Continue the passage on adversarial attacks against the EO/IR detect-and-avoid pipeline, picking up right after its last sentence.

*** GIVEN PASSAGE Section Begins ***

This pipeline runs entirely in the pixel domain for the non-cooperative case. The first element of the pipeline — the deep learning object detector — has the same adversarial vulnerability as any deep learning vision model. The adversarial attack surface is the frame buffer between the EO/IR camera sensor and the object detector's inference engine.
Two adversarial attack variants on the DAA state estimation pipeline
Adversarial injection into the EO/IR DAA pipeline takes two distinct forms, producing opposite failure modes in the ACAS Xu advisory output.
Variant 1: Intruder suppression — eliminating a real intruder from the state estimate
The suppression attack crafts a pixel perturbation applied to the EO/IR camera frame at the point where a real non-cooperative intruder is detectable. The perturbation reduces the detector's confidence for the aircraft class at that bounding box location below its detection threshold, causing the detection to be dropped. A single-frame suppression would be filtered by the Kalman track's coasted prediction (the track continues to propagate for 2–5 frames after a detection dropout before being flagged as lost). A sustained suppression — applied across a sequence of frames during an approaching intruder's close-geometry phase — causes the Kalman track to be marked lost, removing the intruder's state estimate from the ACAS Xu input. ACAS Xu, receiving no intruder state, issues no RA. The non-cooperative intruder continues its approach without any avoidance maneuver from the UAS.
The suppression perturbation targets the spatial location in the camera frame corresponding to the intruder's projected position. At 1 nautical mile range, the intruder occupies a 5–15 pixel region — a small, geometrically predictable target given the intruder's bearing and known approach geometry. The perturbation magnitude required to suppress a confident (IoU ≥ 0.5) YOLO detection is well-characterized in the adversarial ML literature for small-object detection tasks: an L-infinity perturbation of ε = 4–8 pixel intensity units (out of 255) is typically sufficient for modern YOLO architectures on aircraft detection, below the threshold of visual detectability at normal display brightness. The suppression perturbation does not need to be invisible to the camera sensor log — it needs to be invisible in the composite situational awareness display used by the remote pilot in command (RPIC) viewing the downlinked video, which is typically compressed at 4–8:1 before transmission and rendered at lower resolution on the ground station display.
Variant 2: Phantom intruder injection — fabricating a non-existent intruder
The phantom injection attack adds adversarially crafted pixel patterns at locations in the EO/IR frame where no real aircraft is present, causing the detector to produce false-positive aircraft detections at fabricated positions. The fabricated position is chosen to produce a specific set of state vector values — ρ, θ, ψ — when processed through the range and bearing estimation pipeline, generating a phantom intruder state estimate that feeds ACAS Xu and triggers an RA against a non-existent threat.
The consequence of a phantom RA in an autonomous UAS depends on the advisory type. A phantom COC (no avoidance advisory) for a fabricated intruder that is placed geometrically far away in the state space has no operational consequence. The dangerous phantom is one designed to trigger a strong avoidance advisory — Climb or Descend — by fabricating an intruder in a close, dangerous geometric configuration (small ρ, small τ, adverse relative altitude). The UAS autopilot executes the strong RA, climbing or descending into airspace that may contain actual aircraft not currently tracked by the DAA system — trading a phantom collision risk for a real one.

*** GIVEN PASSAGE Section Ends ***
*** INFORMATION PROVIDED Section Begins ***

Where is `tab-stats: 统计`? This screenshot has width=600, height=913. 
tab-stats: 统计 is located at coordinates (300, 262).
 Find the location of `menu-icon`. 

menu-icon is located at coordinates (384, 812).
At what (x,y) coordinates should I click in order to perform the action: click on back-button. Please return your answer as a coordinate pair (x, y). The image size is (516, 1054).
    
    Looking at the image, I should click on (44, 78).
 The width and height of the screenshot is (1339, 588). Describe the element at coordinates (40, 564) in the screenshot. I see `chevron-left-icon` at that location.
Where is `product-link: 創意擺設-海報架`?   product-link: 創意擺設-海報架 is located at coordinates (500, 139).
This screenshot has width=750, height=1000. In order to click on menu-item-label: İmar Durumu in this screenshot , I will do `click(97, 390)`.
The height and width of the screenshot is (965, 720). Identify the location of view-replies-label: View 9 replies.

*** INFORMATION PROVIDED Section Ends ***

## ANSWER FOR THE TASK
The phantom injection attack also functions as a denial-of-service in high-traffic airspace: fabricating multiple phantom intruders in conflicting geometries forces ACAS Xu into a continuous RA-issuing state, causing the UAS to maneuver repeatedly and preventing it from proceeding on its planned route. This exploits the ACAS X coordination logic, which is designed to issue RAs for all tracked intruders simultaneously in multi-intruder encounters — a feature that becomes an availability vulnerability when the intruder population can be fabricated at will.
Why the closed-loop reaction time eliminates pilot intervention
In crewed aviation, TCAS II Resolution Advisories are classified as a pilot action requirement: DO-185B (the TCAS II MOPS) mandates that the pilot must begin the required maneuver within 5 seconds of the RA display. This 5-second window was established empirically from studies of pilot reaction time to auditory-visual alerts in high-workload cockpit conditions. Within this window, the pilot can deviate from the RA if they have independent visual confirmation that the RA is wrong — the "traffic in sight" exception permits the pilot to disregard an ACAS RA when they can see the intruder and determine that no avoidance maneuver is needed.
In an autonomous BVLOS UAS, neither of these safety mechanisms exists. There is no pilot in the aircraft to react within 5 seconds, exercise traffic-in-sight judgment, or override an incorrect RA. The RPIC on the ground receives a compressed video downlink at 1–4 second latency over the command-and-control link, views the ground station display, and may not be monitoring the DAA advisory output as their primary attention is on mission execution. The autopilot executes the RA immediately and automatically upon receipt from the ACAS Xu logic module — the pipeline from camera frame to autopilot trajectory command completes in approximately 150–350ms.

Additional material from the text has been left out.